---------- Materials provided ----------

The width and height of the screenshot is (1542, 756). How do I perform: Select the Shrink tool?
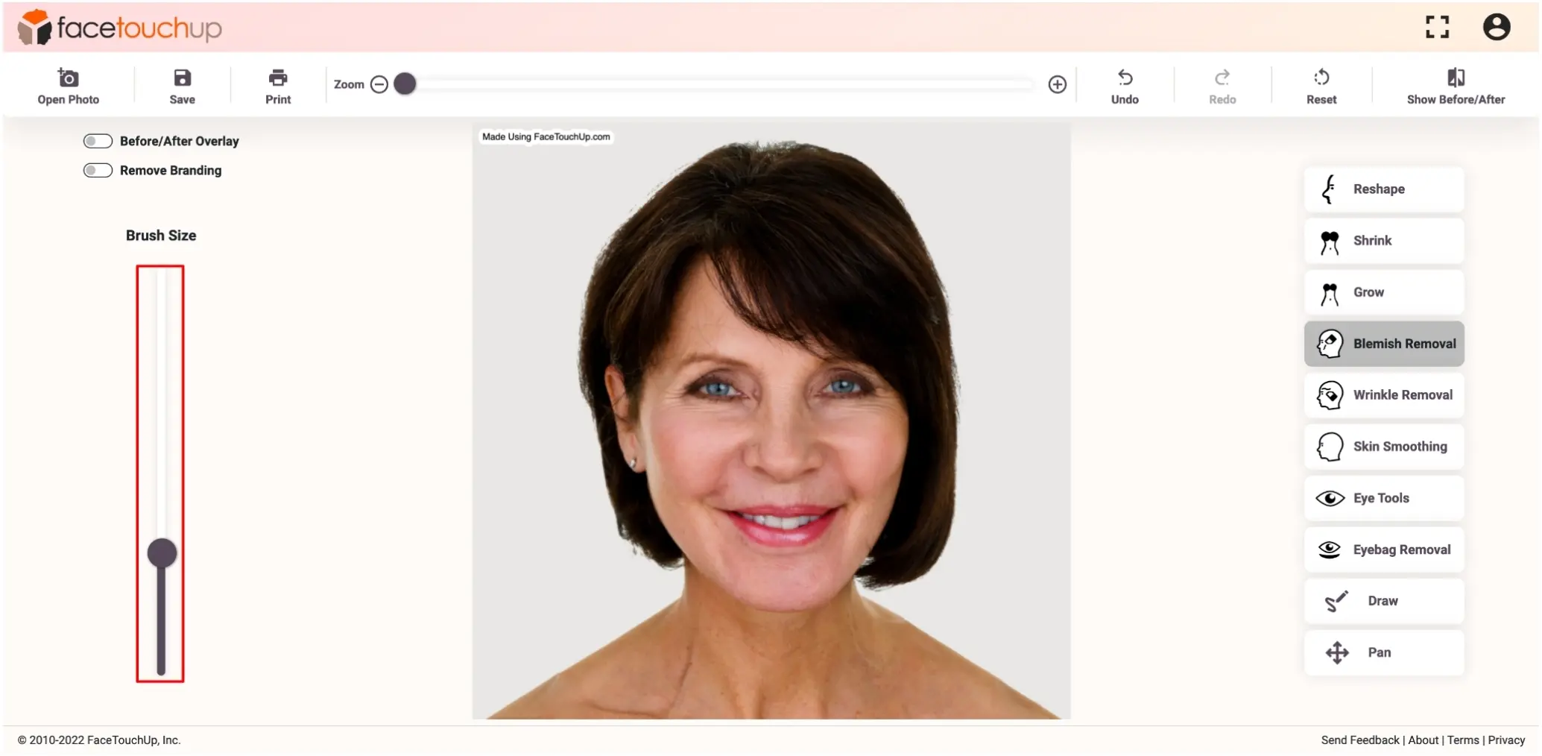[1383, 240]
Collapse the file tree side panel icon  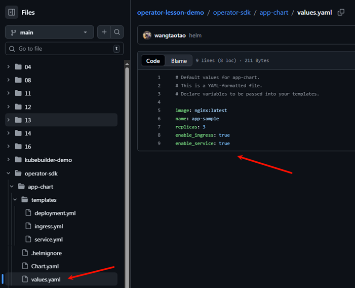point(12,12)
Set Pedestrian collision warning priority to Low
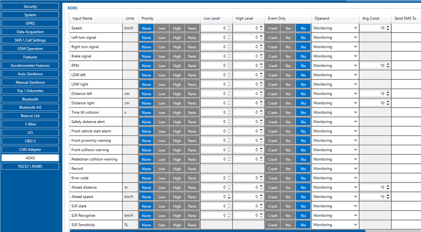This screenshot has height=232, width=421. (162, 159)
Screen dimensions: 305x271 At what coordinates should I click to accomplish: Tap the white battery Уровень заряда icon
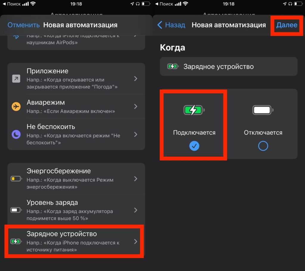[16, 210]
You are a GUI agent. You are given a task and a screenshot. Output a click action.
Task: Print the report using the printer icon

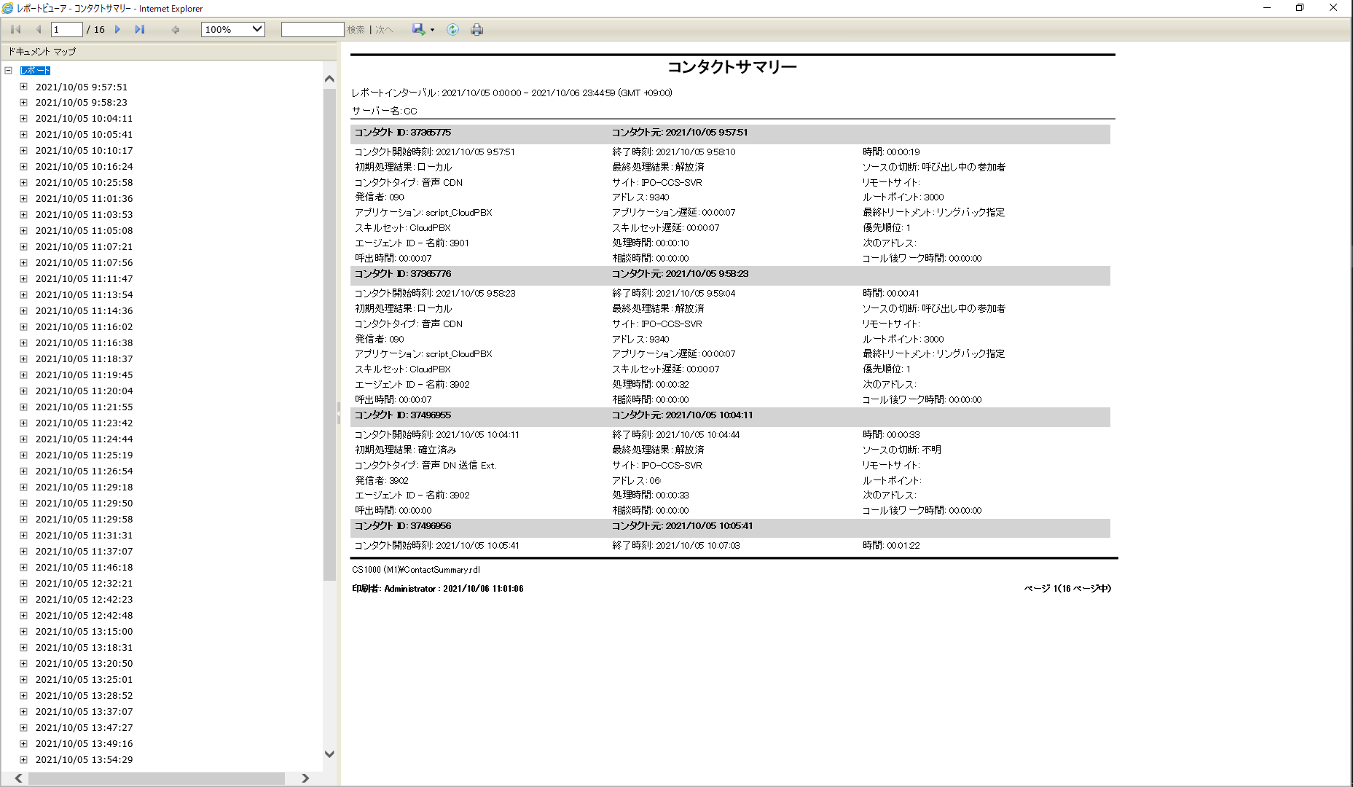[477, 29]
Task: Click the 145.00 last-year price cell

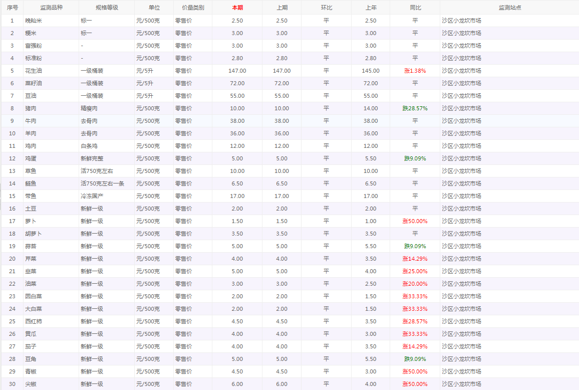Action: tap(371, 71)
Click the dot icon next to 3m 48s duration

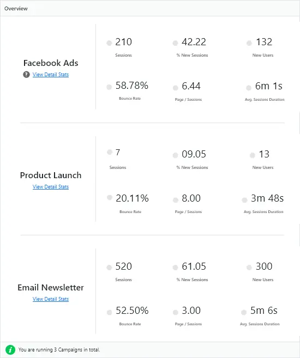pos(244,200)
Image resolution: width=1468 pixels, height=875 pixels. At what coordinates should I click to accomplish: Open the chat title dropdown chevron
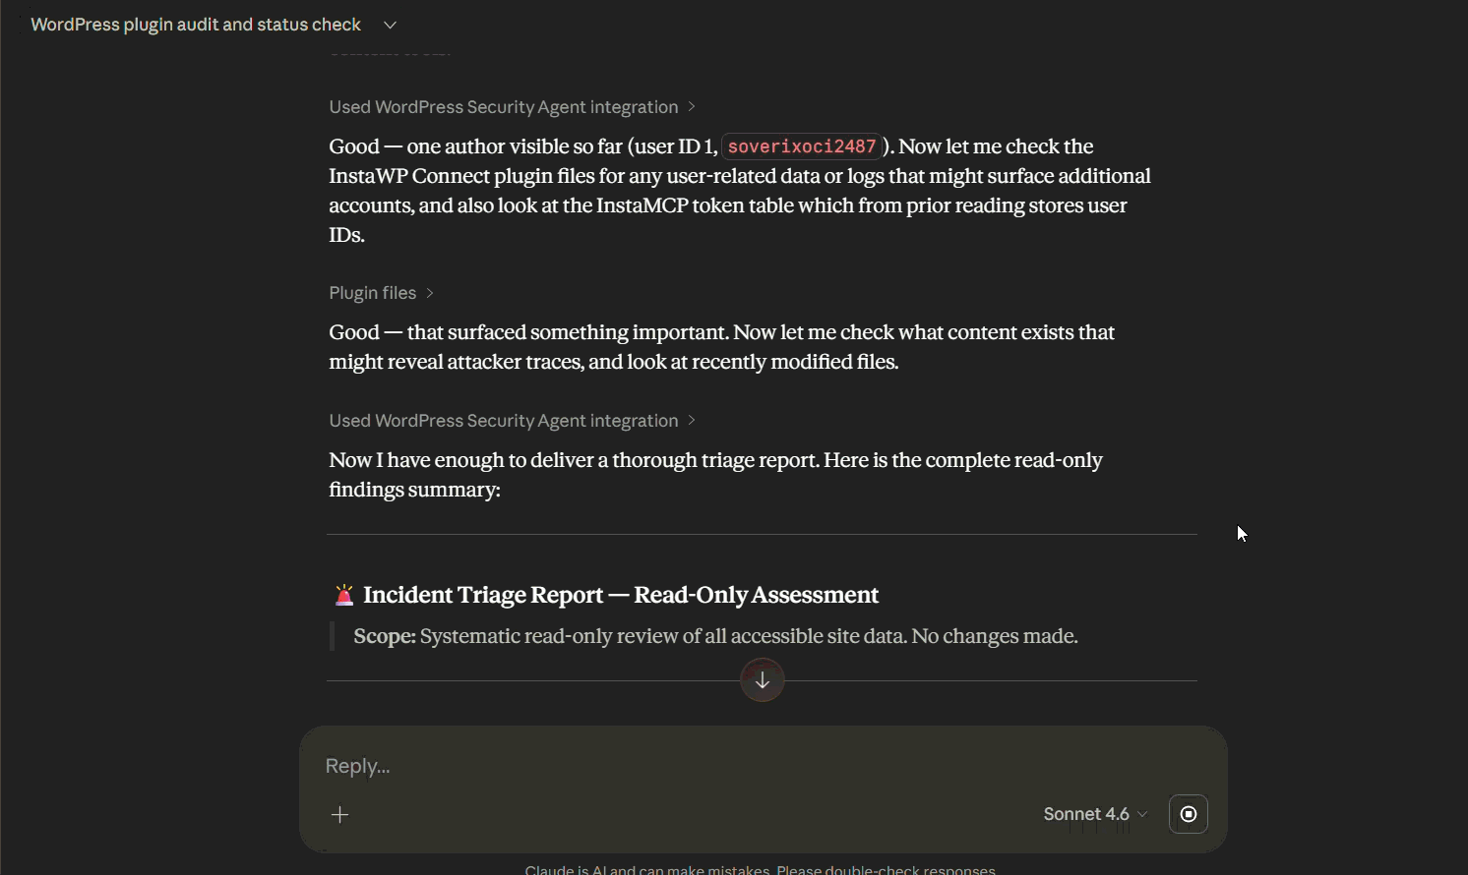click(x=390, y=25)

----------

* _Aim_: Rewrite the material from the line that has "Screen dimensions: 305x271" through the last line, requests included, and add 147 to every coordinate in the answers. Leave out the pictures.

* _Solved exercise_:
Screen dimensions: 305x271 At what coordinates should I click to accomplish: Tap the white battery Уровень заряда icon
[163, 357]
You are a GUI agent. You are given a task and a screenshot. Output a click action.
Task: Print the report using the printer icon

[624, 176]
Task: Click the 145.00 last-year price cell

Action: tap(518, 218)
Click the dot icon next to 3m 48s duration

pos(391,347)
Image resolution: width=1468 pixels, height=875 pixels. At what coordinates should I click to accomplish: Open the chat title dropdown chevron
click(x=537, y=172)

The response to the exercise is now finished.